Hasibullah Satrawi, an imam and the director of the Aliansi Indonesia Daman, which promotes peace through theology, has seen the impact these conversations can have on young Indonesians. “In some schools, up to 50 percent of the students can agree with radical ideologies, but we’ve seen that after they participate in programs with survivors and ex-terrorists that can drop to 25 percent,” he says. Middle school, he adds, is a critical time to reach these at-risk kids. It’s a period of transition, and recruiters know that and use social media to target young teens.
Most of the kids Talib and his group meet with know someone who’s joined a terror cell or been the victim of one, usually both. And these kids, like the survivors themselves, are not only the victims of attacks — they are also being victimized by their own government.

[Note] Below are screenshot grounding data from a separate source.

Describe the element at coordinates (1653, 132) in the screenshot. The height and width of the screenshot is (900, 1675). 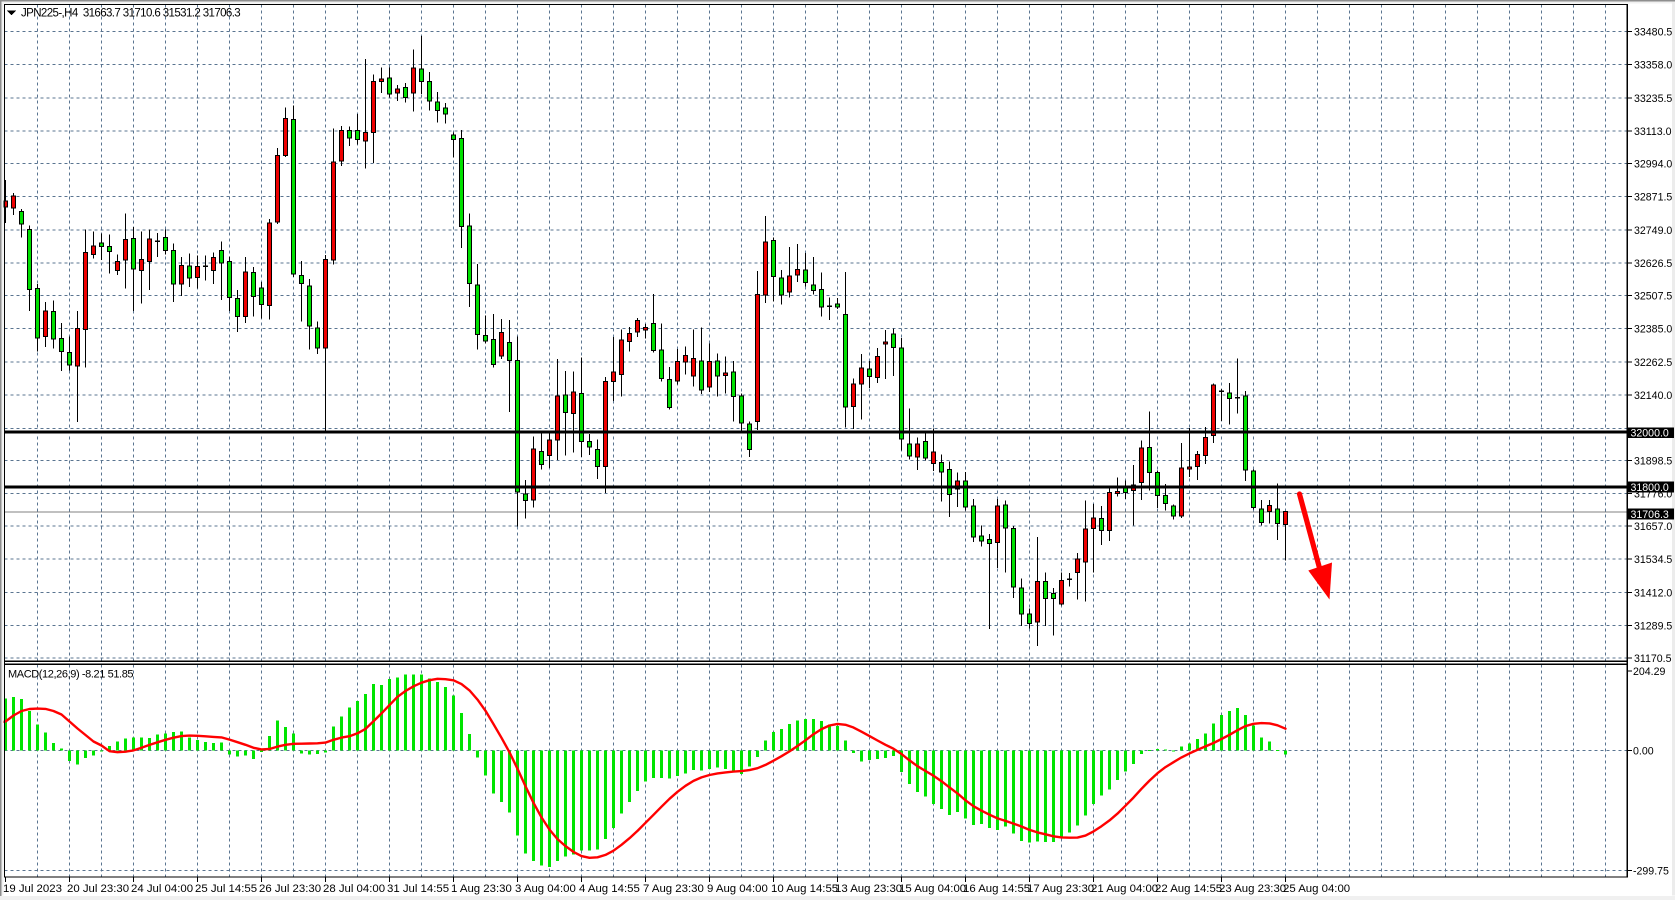
I see `svg-text: 33113.0` at that location.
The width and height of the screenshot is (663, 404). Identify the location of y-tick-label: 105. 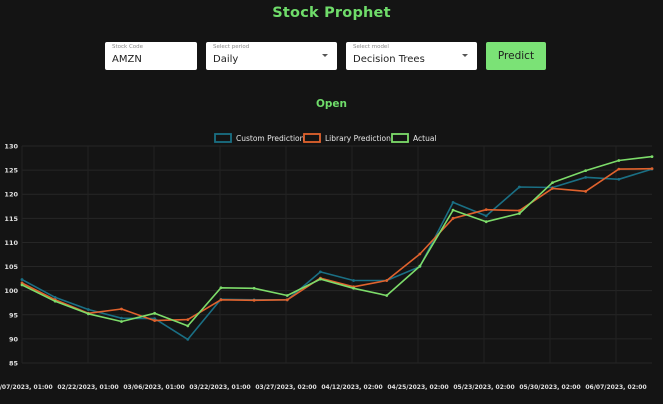
(11, 267).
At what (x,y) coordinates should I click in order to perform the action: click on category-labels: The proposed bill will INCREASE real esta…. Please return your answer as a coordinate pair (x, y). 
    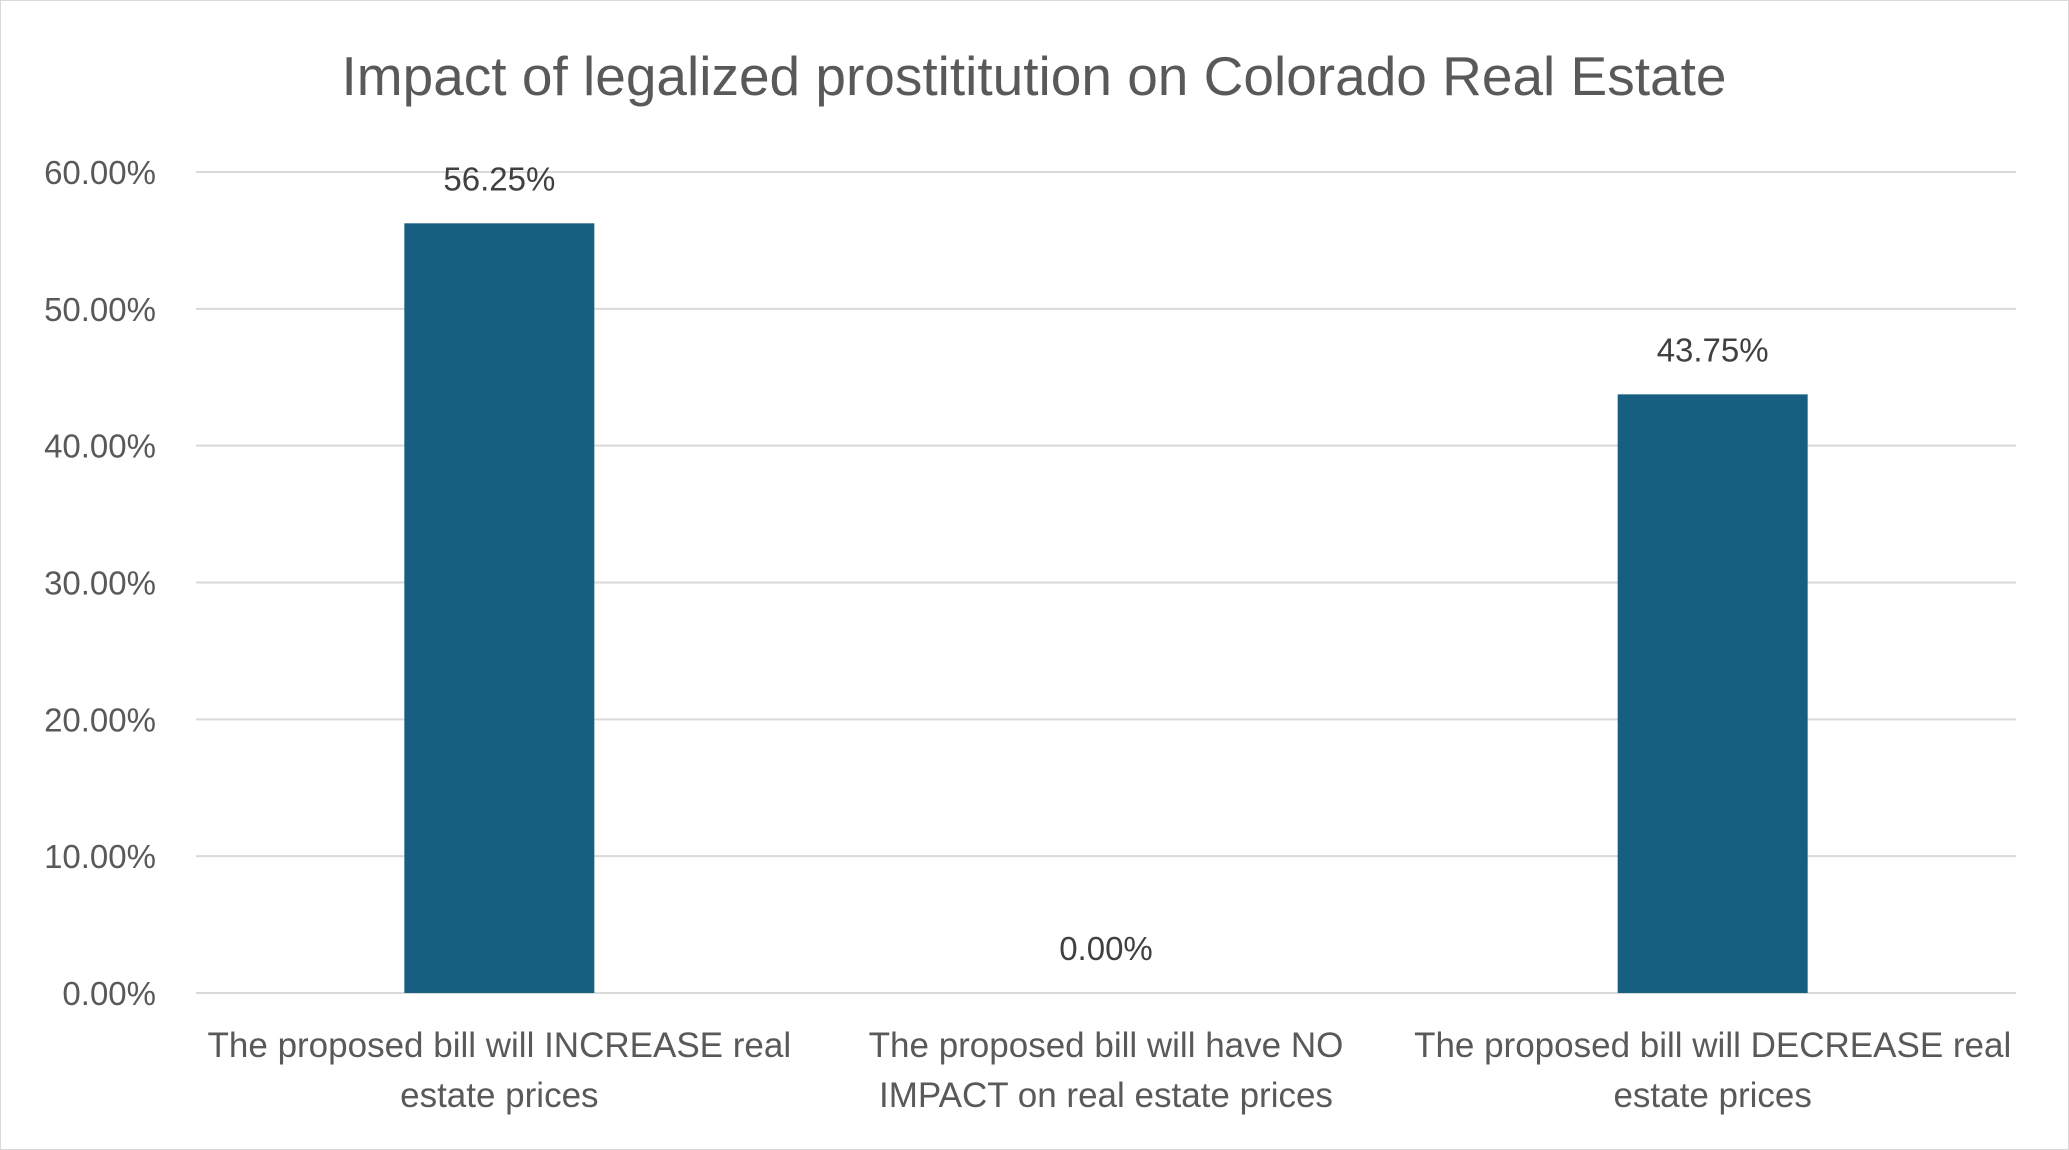
    Looking at the image, I should click on (1110, 1070).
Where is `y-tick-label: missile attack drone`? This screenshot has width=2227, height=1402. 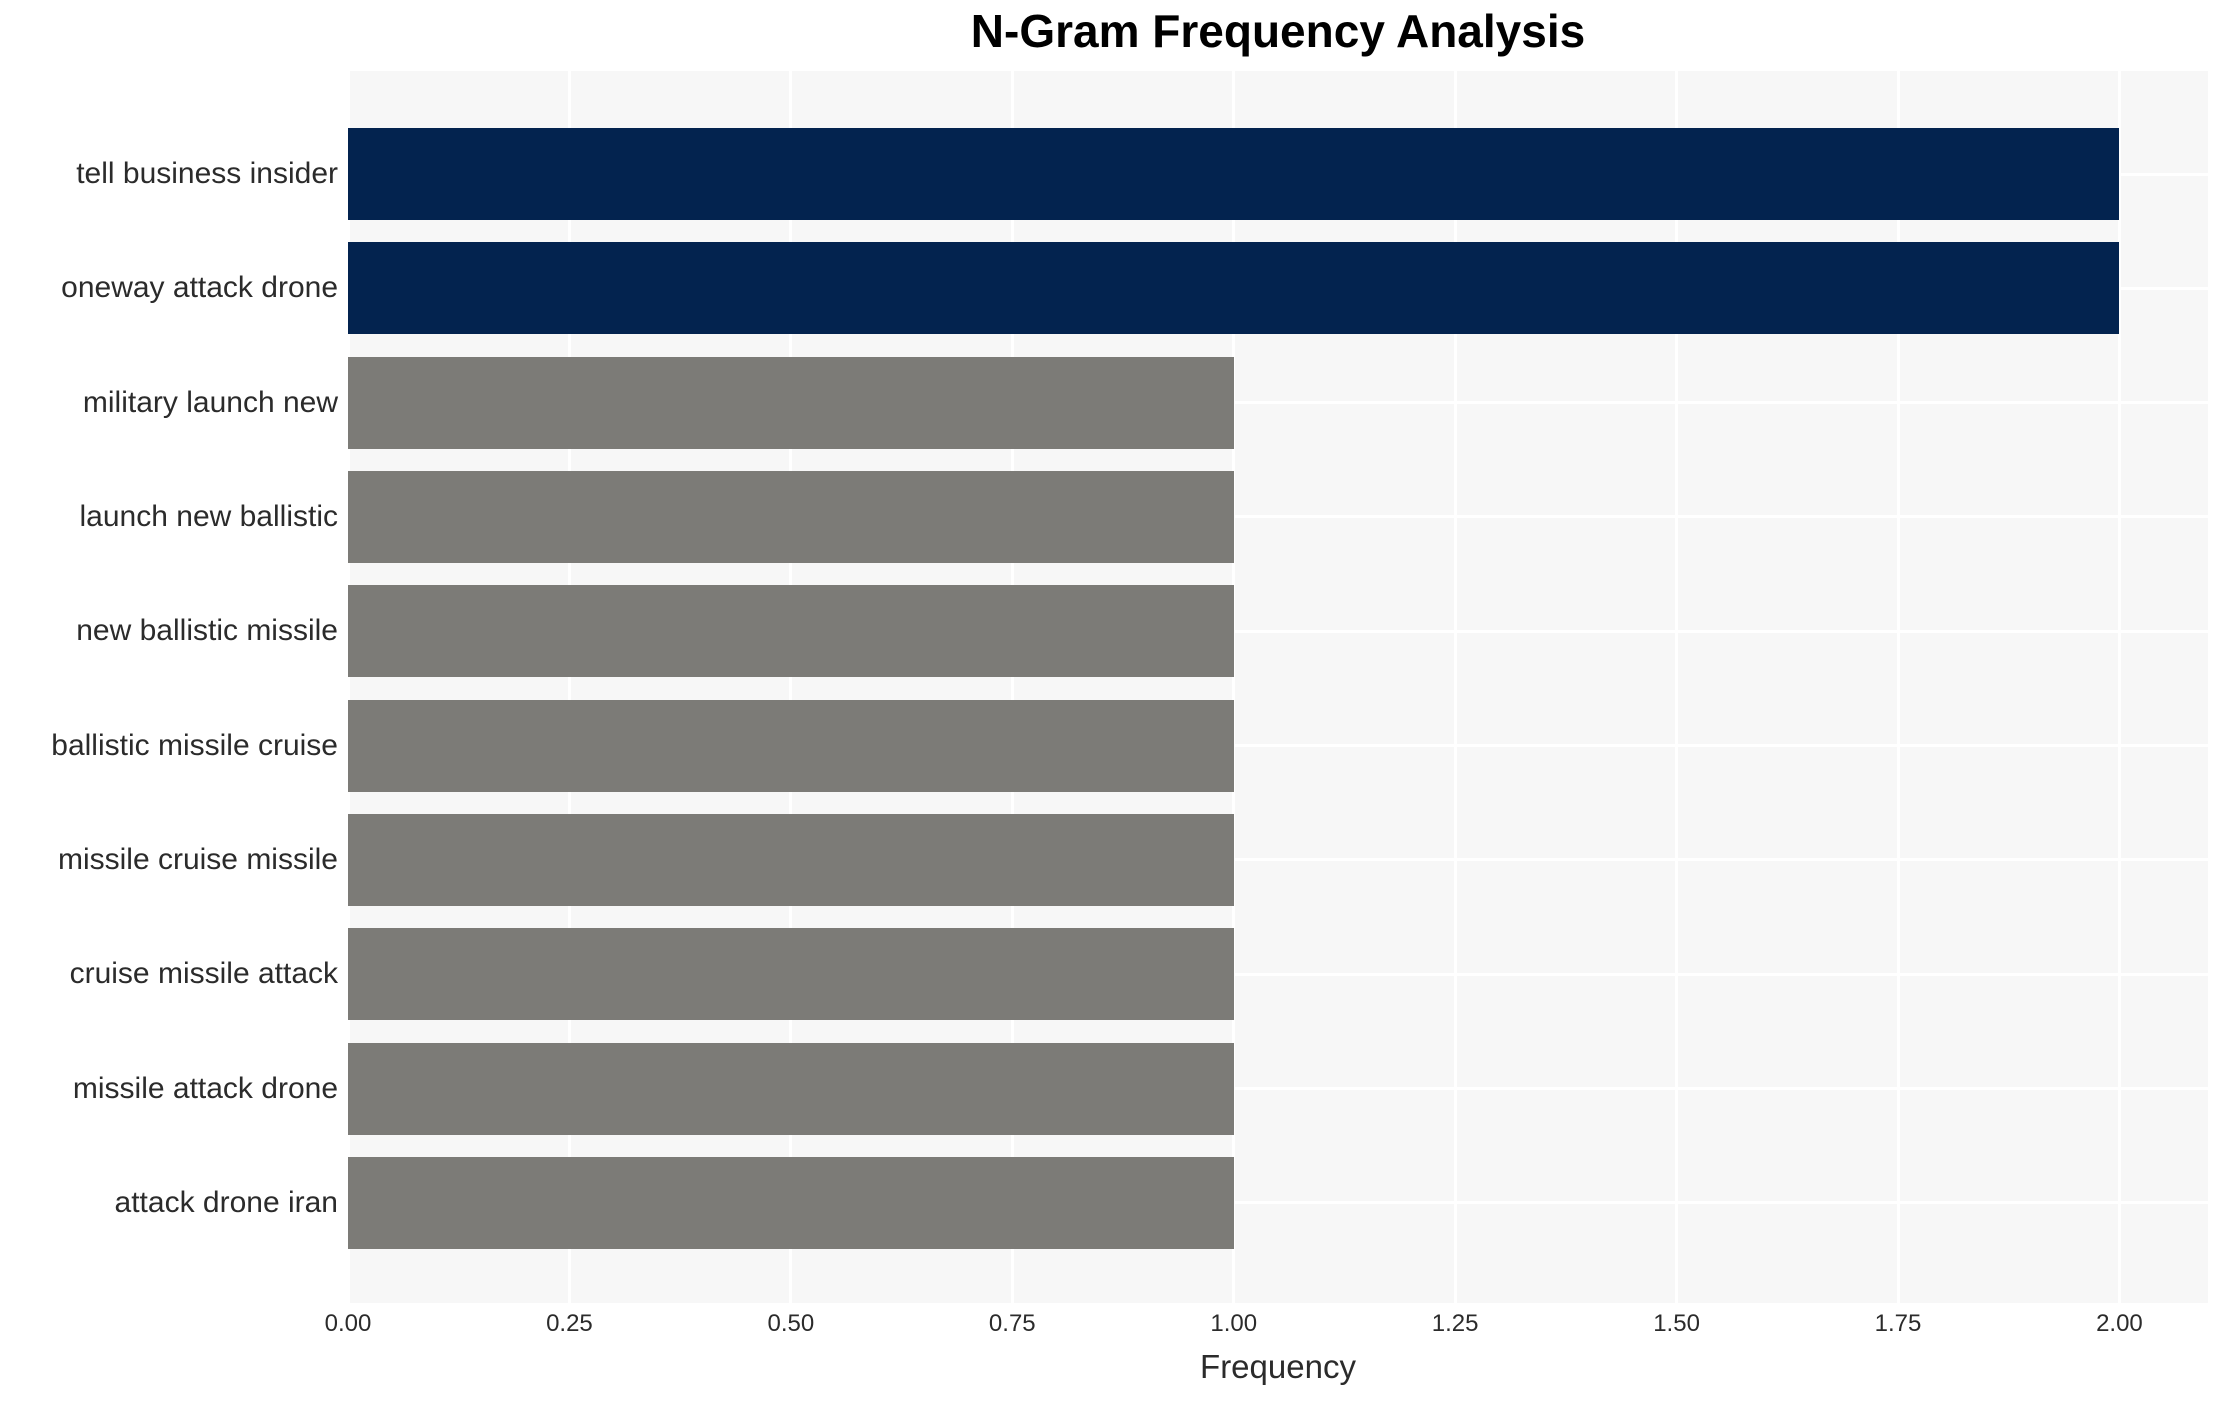 y-tick-label: missile attack drone is located at coordinates (205, 1088).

Indonesians continue to be innovators in deradicalization and counterterrorism techniques, and yet government support for survivors is virtually nonexistent, leaving grassroots organizations and NGOs to lead the charge.
Efforts on the part of government are largely a matter of optics, says Dr. Muhammad Najib Azca, a researcher at Yogyakarta’s Universitas Gadjah Mada who studies the radicalization of Indonesian youth. And those efforts, he says, skew toward ceremonial activities, like hosting launches in luxury hotels, and have little impact on on-the-ground operations for either survivors or at-risk young people. “Government agencies do try to get in touch with NGOs, but events are still the backbone of their strategy,” Azca tells OZY. “We need the small, grassroots initiatives — they’re out there, but they just have no support.”
And the government’s seeming indifference creates a fresh threat, Talib argues, because it can push people to embrace terrorism. “They’re undereducated, their families and communities are undereducated, there are no jobs and lots of poverty,” he says. “The government isn’t really helping people, and most of the terrorists are coming from poor families. Joining a terror group is a way to make the government pay attention,” he adds. Many survivors have debilitating injuries and therefore cannot work, leaving their families without a primary breadwinner; meanwhile, assistance from the government never arrives.
“The door has been closed on us,” says Talib.
Since becoming involved with the foundation, Talib has had to work side by side with former terrorists — a reciprocal, if difficult, relationship that he knows is vital to the foundation’s goal of saving young Indonesians from being lured down a similar path. For the reformed terrorists, the program offers a form of absolution. For Talib, it offers insight into questions he has spent a decade asking himself.
Talib and his team at Yayasan Penyintas Indonesia remain focused on raising money to help survivors while extending their reach into more schools. But with near weekly arrests of suspected terrorists, an influx of returning fighters and a trove of accessible radical content online, any attempt to temper the influence of hardliners grows ever tougher.